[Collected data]
·····
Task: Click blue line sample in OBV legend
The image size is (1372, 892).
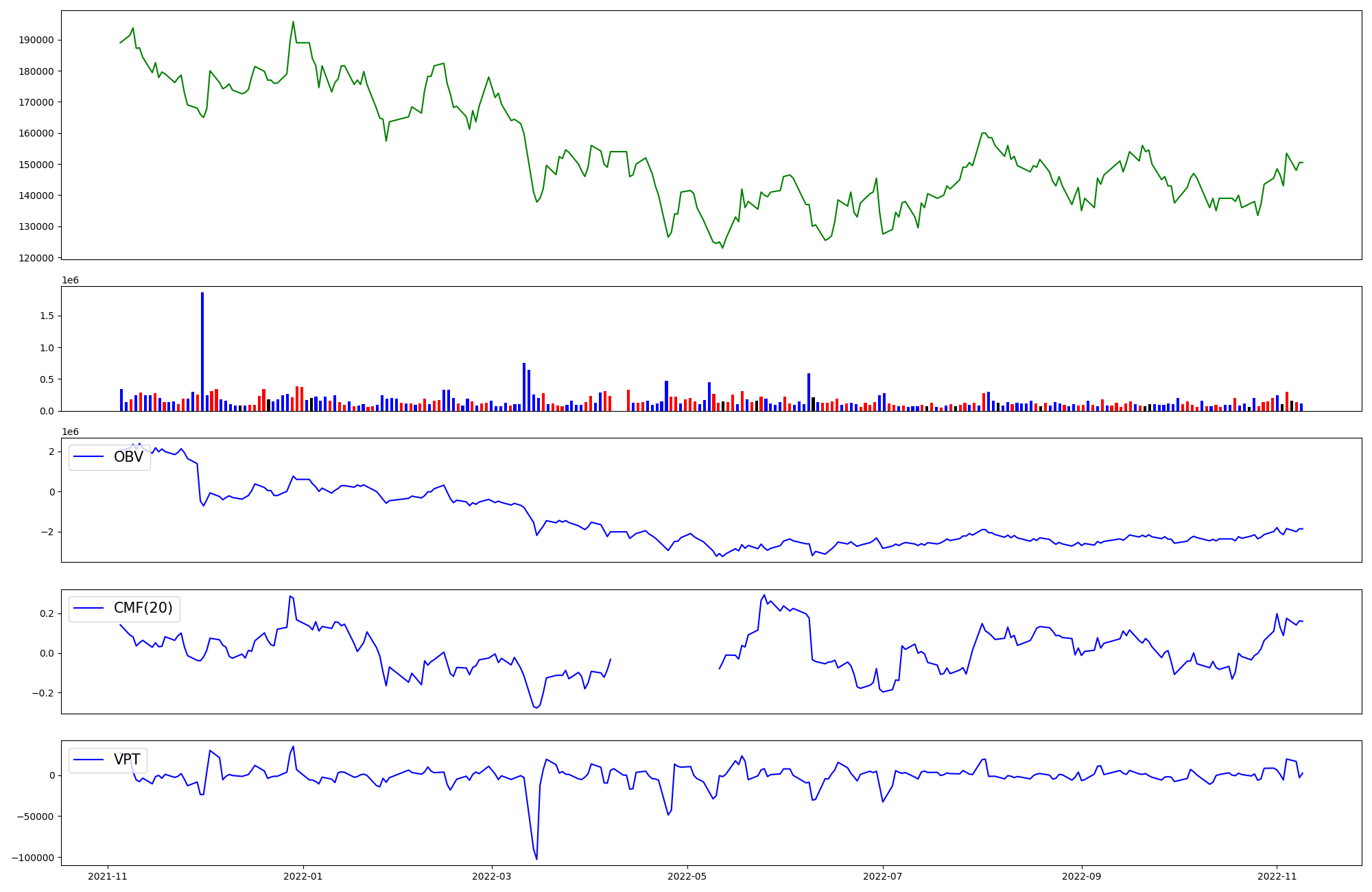Action: coord(88,457)
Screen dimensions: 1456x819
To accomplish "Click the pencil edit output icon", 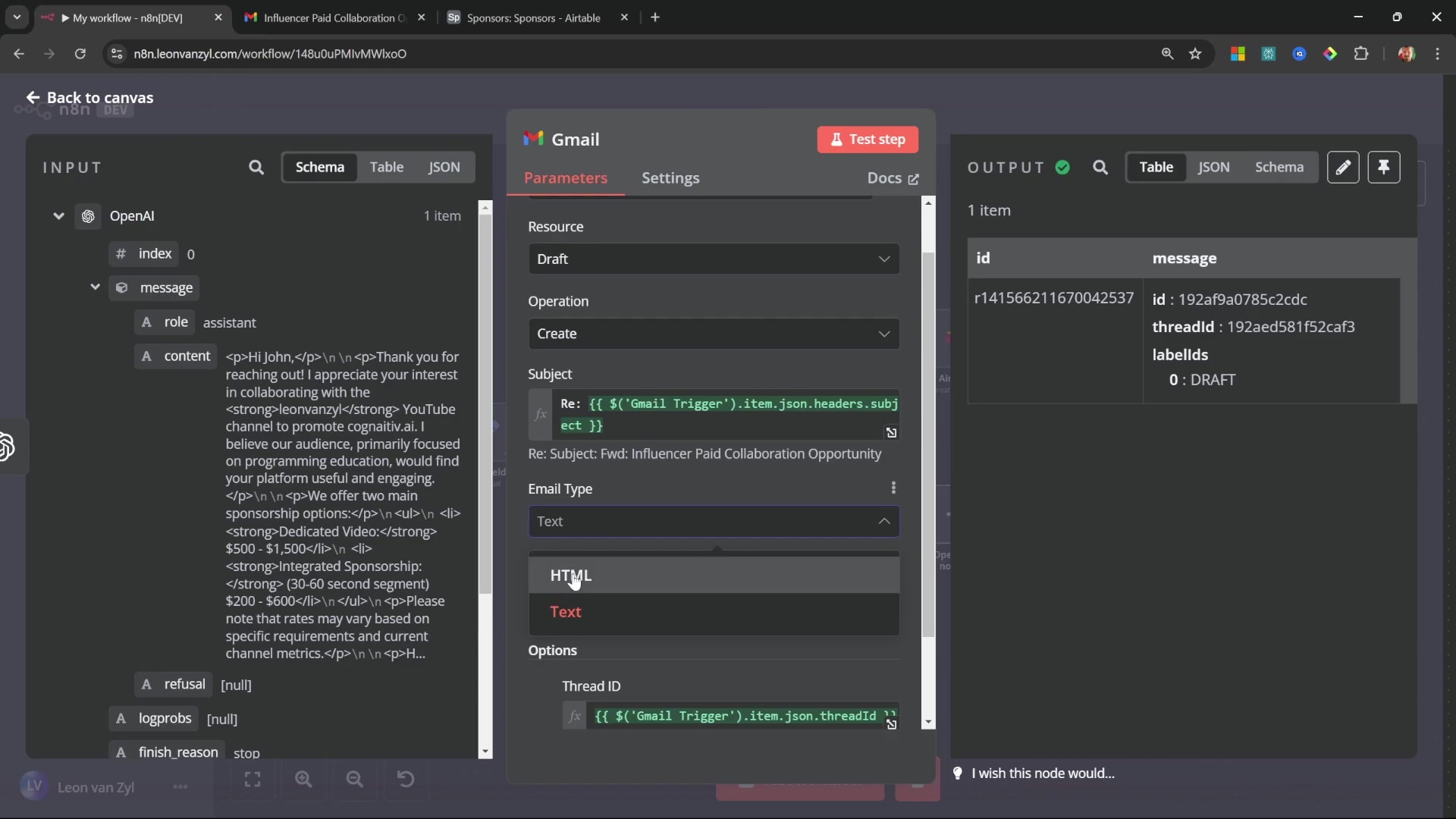I will click(1343, 168).
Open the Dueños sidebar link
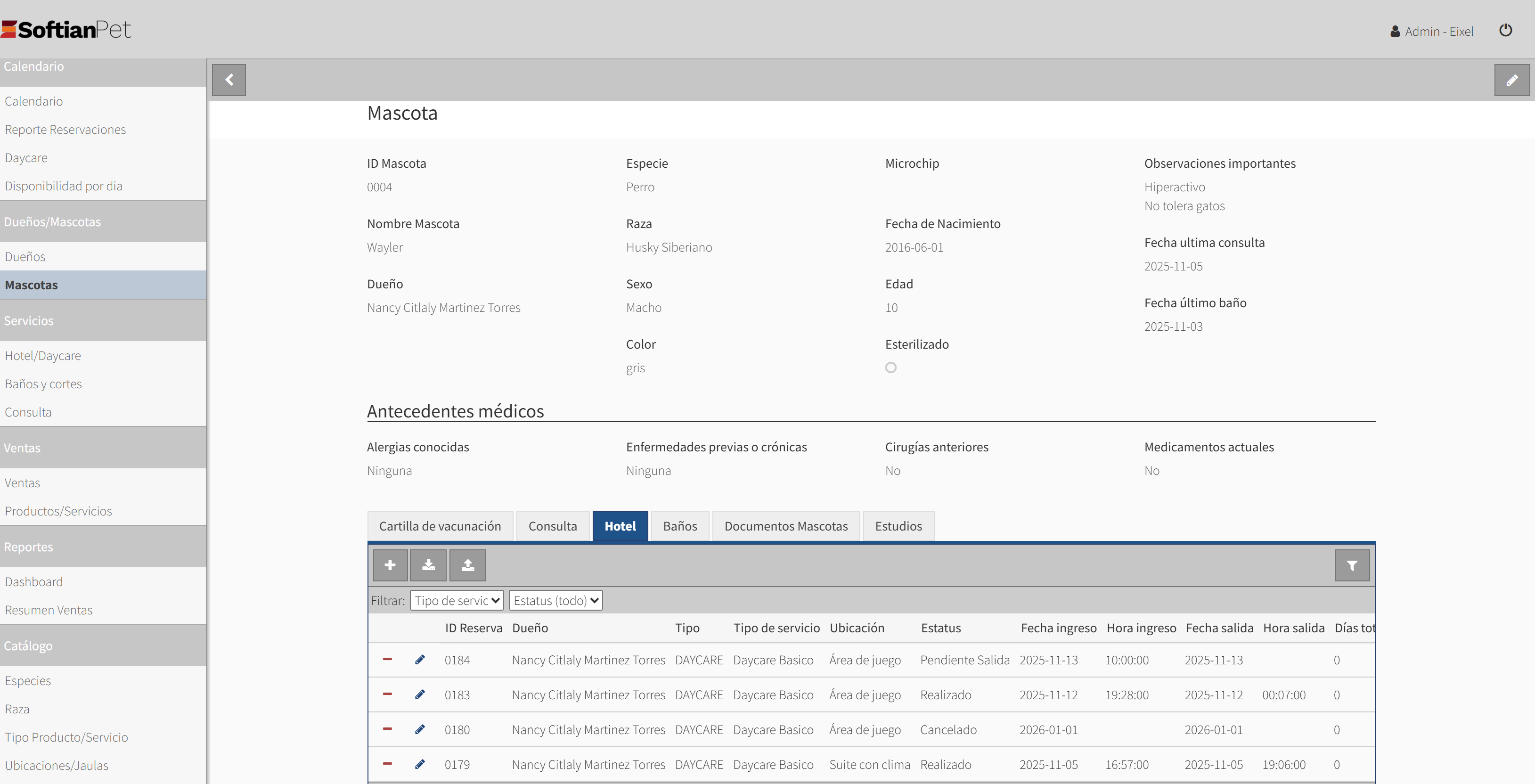 point(25,257)
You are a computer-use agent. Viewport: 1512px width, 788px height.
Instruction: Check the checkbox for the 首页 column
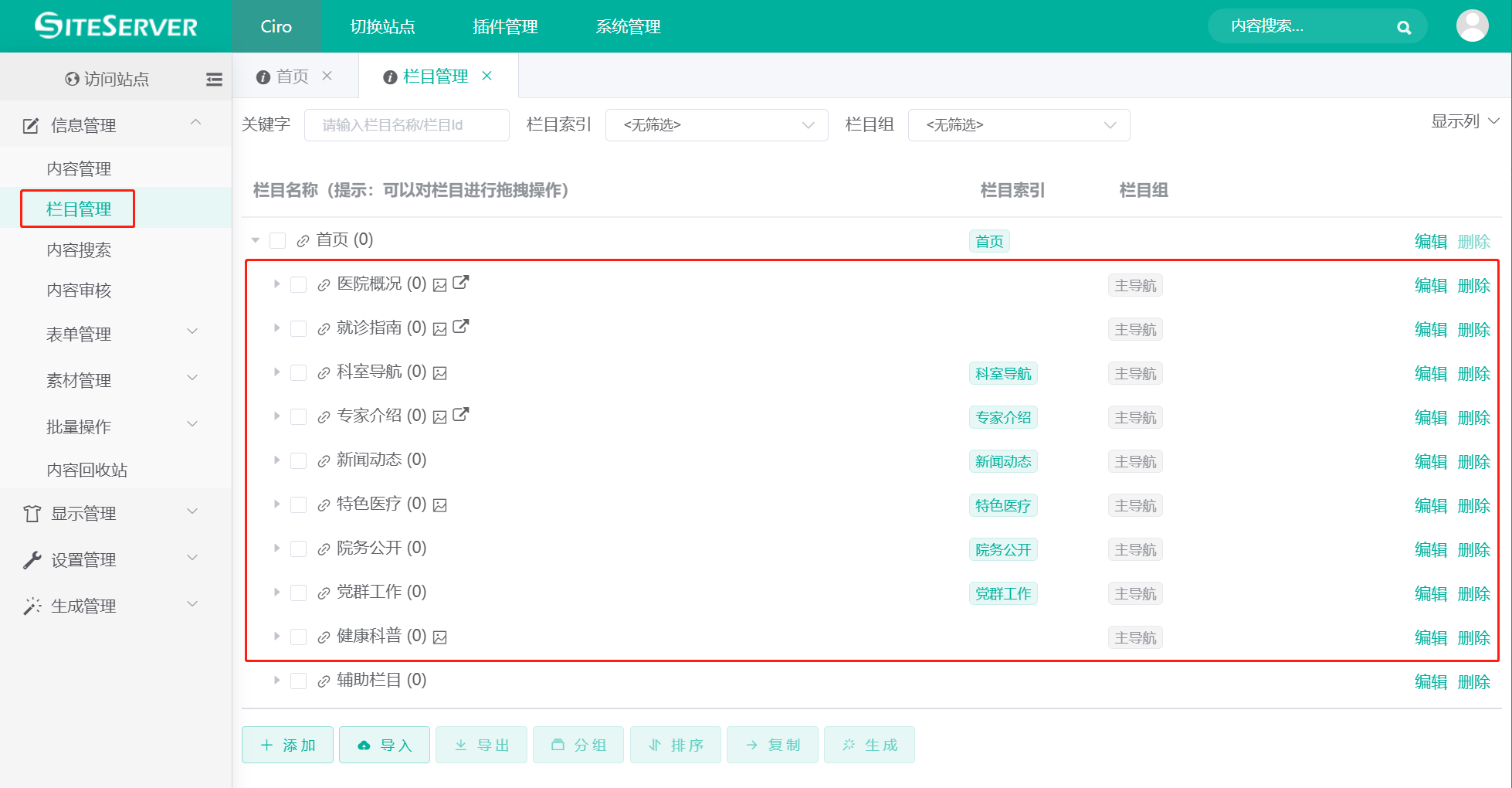pos(277,240)
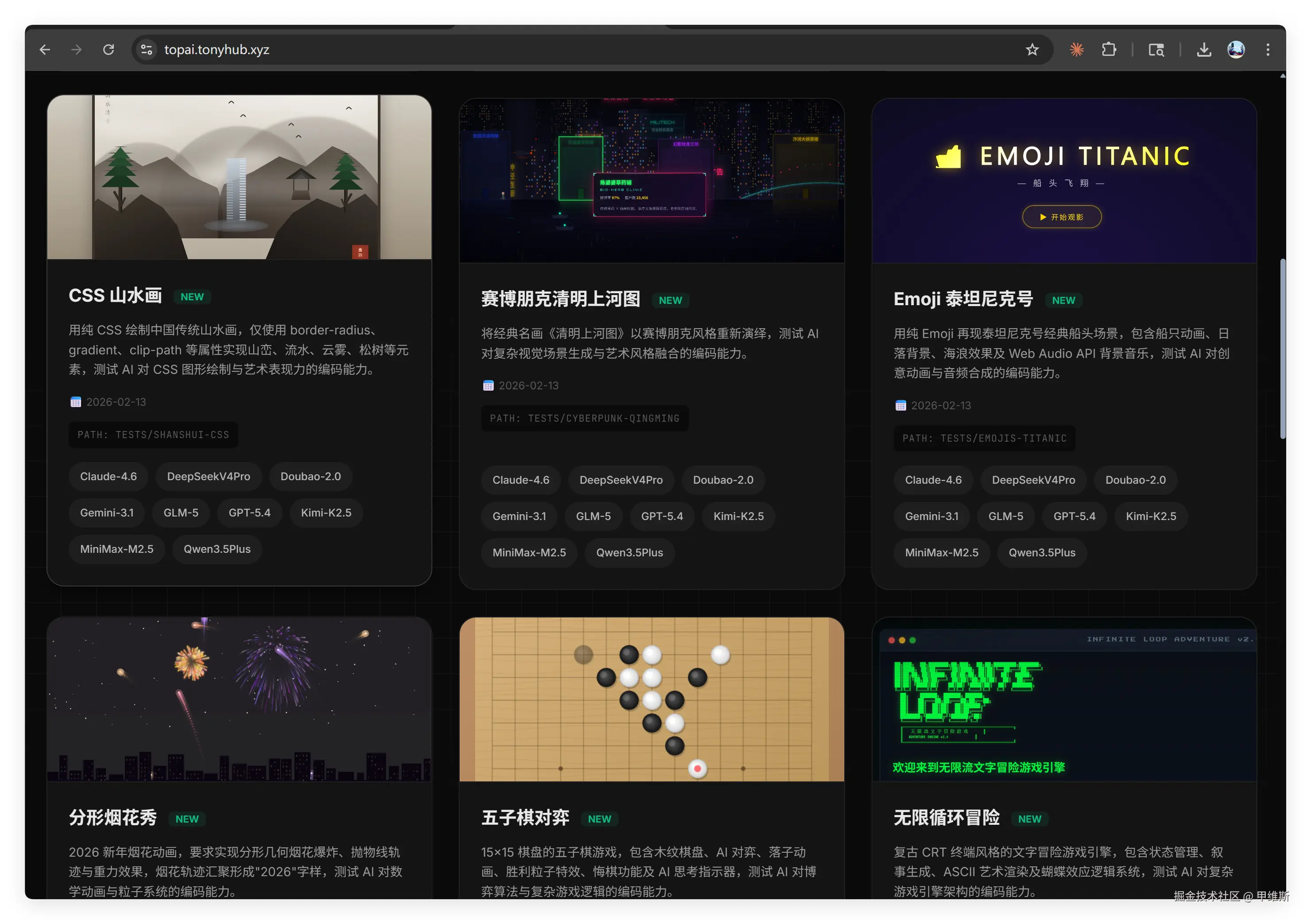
·····
▶ _THE PROBLEM_: With pictures omitted, reproduce exactly the lines from the line containing "Instruction: Check the" through the end of the data above.

▶ _EXERCISE RESULT_:
Instruction: Check the checkbox for the 首页 column
pos(277,240)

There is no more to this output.